§ 3.9 p.m.
My Lords, I beg leave to ask the first Question which stands in my name on the Order Paper
§ [The Question was as follows:
§ To ask Her Majesty's Government how the statistics given by them to the House on October 15 last (column 1189) were compiled and whether they are subject to the Minister's remarks on 1031 November 13 (column 495) and therefore unreliable; and in particular what is the normal time of transmission from Tunbridge Wells or Maidenhead to Twickenham for 5d. and for 4d. mail.]
§ LORD BOWLES
My Lords, the transmission times given by me on October 15 were based on samples taken daily and cover correspondence posted throughout the United Kingdom. They are not subject to my remarks on November 13, which related solely to estimates of revenue for newspapers posted by members of the public.
§ LORD BOWLES
Yes, my Lords; I beg the noble Lord's pardon. First-class letters for Twickenham posted from Tunbridge Wells and Maidenhead in time for the last collection should be delivered by first post the next morning, and second-class letters a day later.

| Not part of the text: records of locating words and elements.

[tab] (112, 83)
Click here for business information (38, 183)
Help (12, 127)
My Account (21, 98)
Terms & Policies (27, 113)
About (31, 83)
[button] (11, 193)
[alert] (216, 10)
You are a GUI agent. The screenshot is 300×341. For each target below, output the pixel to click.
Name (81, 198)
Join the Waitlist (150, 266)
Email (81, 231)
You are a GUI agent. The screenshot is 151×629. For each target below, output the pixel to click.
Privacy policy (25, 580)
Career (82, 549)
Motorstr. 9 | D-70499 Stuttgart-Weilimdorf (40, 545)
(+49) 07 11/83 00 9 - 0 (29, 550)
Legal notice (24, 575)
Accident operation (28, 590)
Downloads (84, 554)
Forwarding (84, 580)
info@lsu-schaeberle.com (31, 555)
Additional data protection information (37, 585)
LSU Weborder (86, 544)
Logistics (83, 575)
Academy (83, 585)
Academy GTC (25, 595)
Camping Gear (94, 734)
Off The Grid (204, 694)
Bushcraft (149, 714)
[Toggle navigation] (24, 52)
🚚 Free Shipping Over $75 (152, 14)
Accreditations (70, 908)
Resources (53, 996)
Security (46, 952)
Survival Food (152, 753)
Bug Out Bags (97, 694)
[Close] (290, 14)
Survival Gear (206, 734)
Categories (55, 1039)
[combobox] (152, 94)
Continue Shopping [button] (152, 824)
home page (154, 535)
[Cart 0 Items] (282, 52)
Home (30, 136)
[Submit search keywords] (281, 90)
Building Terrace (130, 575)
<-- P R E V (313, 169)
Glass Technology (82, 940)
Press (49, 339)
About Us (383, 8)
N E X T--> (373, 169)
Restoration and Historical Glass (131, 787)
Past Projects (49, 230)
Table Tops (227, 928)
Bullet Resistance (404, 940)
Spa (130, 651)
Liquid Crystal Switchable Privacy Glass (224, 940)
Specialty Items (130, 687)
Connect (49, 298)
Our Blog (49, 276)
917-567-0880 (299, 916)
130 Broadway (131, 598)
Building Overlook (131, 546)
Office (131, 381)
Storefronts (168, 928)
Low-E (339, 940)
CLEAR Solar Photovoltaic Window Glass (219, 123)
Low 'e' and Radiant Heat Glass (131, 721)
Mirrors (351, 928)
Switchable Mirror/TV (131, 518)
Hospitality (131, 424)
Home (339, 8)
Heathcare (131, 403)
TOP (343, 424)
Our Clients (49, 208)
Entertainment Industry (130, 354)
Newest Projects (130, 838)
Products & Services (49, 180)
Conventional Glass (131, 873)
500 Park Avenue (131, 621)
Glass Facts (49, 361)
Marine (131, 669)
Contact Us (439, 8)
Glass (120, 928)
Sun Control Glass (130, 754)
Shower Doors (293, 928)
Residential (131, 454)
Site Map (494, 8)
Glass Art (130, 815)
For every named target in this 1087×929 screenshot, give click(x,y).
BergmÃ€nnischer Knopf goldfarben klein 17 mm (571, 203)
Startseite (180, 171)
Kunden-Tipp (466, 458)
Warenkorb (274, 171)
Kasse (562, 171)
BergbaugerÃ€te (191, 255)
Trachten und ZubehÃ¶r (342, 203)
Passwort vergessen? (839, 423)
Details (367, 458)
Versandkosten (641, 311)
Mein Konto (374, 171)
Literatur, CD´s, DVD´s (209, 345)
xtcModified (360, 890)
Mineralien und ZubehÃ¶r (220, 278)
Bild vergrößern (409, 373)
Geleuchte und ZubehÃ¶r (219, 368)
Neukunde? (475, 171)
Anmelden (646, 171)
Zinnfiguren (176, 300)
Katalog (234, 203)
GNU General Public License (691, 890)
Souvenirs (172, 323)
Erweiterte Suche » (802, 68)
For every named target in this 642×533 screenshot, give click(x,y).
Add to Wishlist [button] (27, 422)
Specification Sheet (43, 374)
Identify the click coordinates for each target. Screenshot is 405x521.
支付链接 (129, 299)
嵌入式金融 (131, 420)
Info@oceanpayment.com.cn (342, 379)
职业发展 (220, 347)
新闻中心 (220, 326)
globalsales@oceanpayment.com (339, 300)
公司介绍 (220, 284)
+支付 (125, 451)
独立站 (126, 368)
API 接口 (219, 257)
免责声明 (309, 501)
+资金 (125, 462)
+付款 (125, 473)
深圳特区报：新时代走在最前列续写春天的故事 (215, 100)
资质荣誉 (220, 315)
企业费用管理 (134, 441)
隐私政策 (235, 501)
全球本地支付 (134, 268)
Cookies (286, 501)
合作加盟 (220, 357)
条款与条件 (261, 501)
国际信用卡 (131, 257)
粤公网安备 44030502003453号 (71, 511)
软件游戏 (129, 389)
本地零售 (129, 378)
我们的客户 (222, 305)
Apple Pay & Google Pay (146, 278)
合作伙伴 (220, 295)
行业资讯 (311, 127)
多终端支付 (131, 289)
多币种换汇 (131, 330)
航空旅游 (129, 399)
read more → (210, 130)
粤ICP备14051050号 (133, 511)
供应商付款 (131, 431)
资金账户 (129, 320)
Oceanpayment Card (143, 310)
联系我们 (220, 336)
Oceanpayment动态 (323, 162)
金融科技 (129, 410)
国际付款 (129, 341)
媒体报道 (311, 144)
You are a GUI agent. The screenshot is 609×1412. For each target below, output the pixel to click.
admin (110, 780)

My Lords, I am grateful to the noble Lord for that Answer. I should very much like to know how widely these samples extended so as to provide a proper statistical basis. Would not the noble Lord agree that it would be very reprehensible if any Government Department were to supply figures for use in Parliament which had not a substantial basis? Is the noble Lord aware that if his figures are correct the chances of getting on the second day two successive letters from Tunbridge Wells, stamped with 5d. stamps, are between 4,000 and 5,000 to one; and that, if his figures for October are correct, then the chances against any of your Lordships getting half-a-dozen 4d. letters on the same day are roughly 8 million to one against? If this is so, it must naturally bring the figures under suspicion.
§ LORD BOWLES
My Lords, the noble Lord probably does not know, but a recent two-day check on the mail of Lord Saltoun at his Twickenham address revealed no shortage in quality of service. Included in the items have been newspapers from Scotland and a packet from Maidenhead. As regards the first 1032 part of the Question, the Government have the best professional advice in obtaining the statistical information for which the noble Lord asks. The position is that these firms—and anybody who knows anything about statistical method will agree that it is the right way to do it—take a sample, say every 10 letters in a small sorting-office and every 100 letters in the larger post offices. They tell the assistant postmaster in the office on what date he has to get those samples. In this way perfectly correct statistical information is obtained and given to this House.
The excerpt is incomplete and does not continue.